# Yosemite cycling?



## Cni2i (Jun 28, 2010)

Posted this in the SoCal region also. I haven't been to Yosemite in many years. Anyways, will be heading there for several days in mid April. If the weather cooperates, wanted to bring my road bike there. But not sure what the road biking possibilities/options are there? Prefer riding on regular streets vs paths where walkers and hikers will be. Thanks!


----------



## 4Crawler (Jul 13, 2011)

I have ridden there twice some years ago. Good ride from Crane Flat up to Tioga Pass, but that early in the year and that road is likely still under snow. Only time I rode down in the valley was before sun up and it was really nice, nobody around, very quiet (that was the start of a long day riding back to the Bay Area). But in the dark you could not see anything of the scenery. Usually fairly heavy traffic there but it does not go very fast so a bike could keep up fairly well and no parking hassles. Have not been up there for a few years now.


----------



## Cni2i (Jun 28, 2010)

4Crawler said:


> I have ridden there twice some years ago. Good ride from Crane Flat up to Tioga Pass, but that early in the year and that road is likely still under snow. Only time I rode down in the valley was before sun up and it was really nice, nobody around, very quiet (that was the start of a long day riding back to the Bay Area). But in the dark you could not see anything of the scenery. Usually fairly heavy traffic there but it does not go very fast so a bike could keep up fairly well and no parking hassles. Have not been up there for a few years now.


Thanks for the feedback.


----------



## atpjunkie (Mar 23, 2002)

most likely Tioga will be closed. Maybe do crane flat to glacier point


----------



## JStrube (Dec 19, 2013)

Plus, plenty of challenges outside the park. Bear Valley Rd, Priest Grade, lots of opportunities. DO a Strava segment search, you will come up with plenty. Me, I'm just beginning, so haven't hit the tough ones yet, but I know they are there.


----------



## genux (Jun 18, 2012)

I'm keeping an eye out for Tioga Pass: Tioga and Glacier Point Roads Opening & Closing Dates - Yosemite National Park (U.S. National Park Service)
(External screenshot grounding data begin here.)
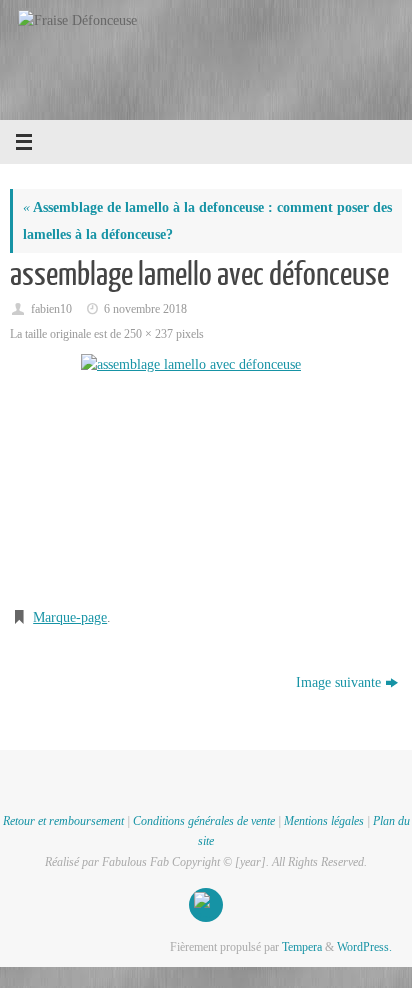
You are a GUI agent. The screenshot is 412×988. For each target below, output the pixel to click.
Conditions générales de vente (204, 821)
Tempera (302, 947)
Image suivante (338, 682)
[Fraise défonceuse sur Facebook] (206, 905)
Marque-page (70, 617)
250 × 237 (148, 334)
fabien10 (51, 309)
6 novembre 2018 (145, 309)
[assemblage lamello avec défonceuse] (206, 472)
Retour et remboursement (63, 821)
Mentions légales (324, 821)
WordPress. (364, 947)
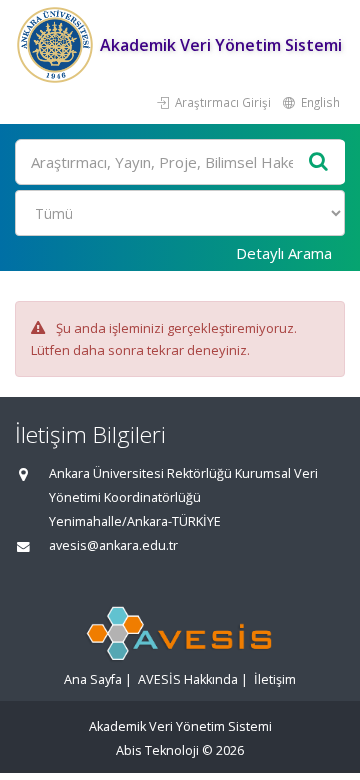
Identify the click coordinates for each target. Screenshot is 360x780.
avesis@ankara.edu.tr (113, 545)
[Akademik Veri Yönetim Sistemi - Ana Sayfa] (57, 45)
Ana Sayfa (93, 679)
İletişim (275, 679)
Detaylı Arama (284, 253)
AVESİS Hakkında (188, 679)
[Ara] (319, 162)
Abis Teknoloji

Current snow pack as of April 1st is 33% (in comparison, 52% on April 1, 2013). Given the recent showers lately, it'll probably open late April at best.


----------



## Cni2i (Jun 28, 2010)

JStrube said:


> Plus, plenty of challenges outside the park. Bear Valley Rd, Priest Grade, lots of opportunities. DO a Strava segment search, you will come up with plenty. Me, I'm just beginning, so haven't hit the tough ones yet, but I know they are there.


Great. I was hoping for some good elevation....long climbs would be ideal. But again, not sure about road conditions as others have mentioned. We r there mid April. I haven't been to Yosemite for so many years that I forget what the temps are like in mid April. Assuming pretty chilly?


----------



## 4Crawler (Jul 13, 2011)

Hwy. 120 may be partly open soon:
- Crane Flat to Olmsted Point hwy 120 ride no cars


----------



## JStrube (Dec 19, 2013)

Per that thread, it is open to cyclists, but only on weekends. Dang, I was thinking of heading up that day tomorrow! (Thursday) Would be a great ride.


----------



## heythorp (Feb 17, 2005)

Anyone know about 2015 conditions. Headed there Sunday. Any of Tioga Pass rideable? Thanks


----------



## jetdog9 (Jul 12, 2007)

You probably already checked this but NPS website says:

The Tioga Road is closed to all traffic. (The Tioga Road west of White Wolf is no longer open to bicycles because of road work seven days per week.)

Plowing began on the Tioga Road the week of April 13. There is no estimated opening date for the Tioga Road.

Hard to believe anything is covered with snow right now...


----------



## heythorp (Feb 17, 2005)

Thanks, Missed the part about the bikes.

Where exactly on the site does it post the bike information. The "alert" is shortened. When I click on it to read more, it just gives me an overview.

Ah found it. Under Plowing updates
Tioga and Glacier Point Roads Plowing Update - Yosemite National Park (U.S. National Park Service)


----------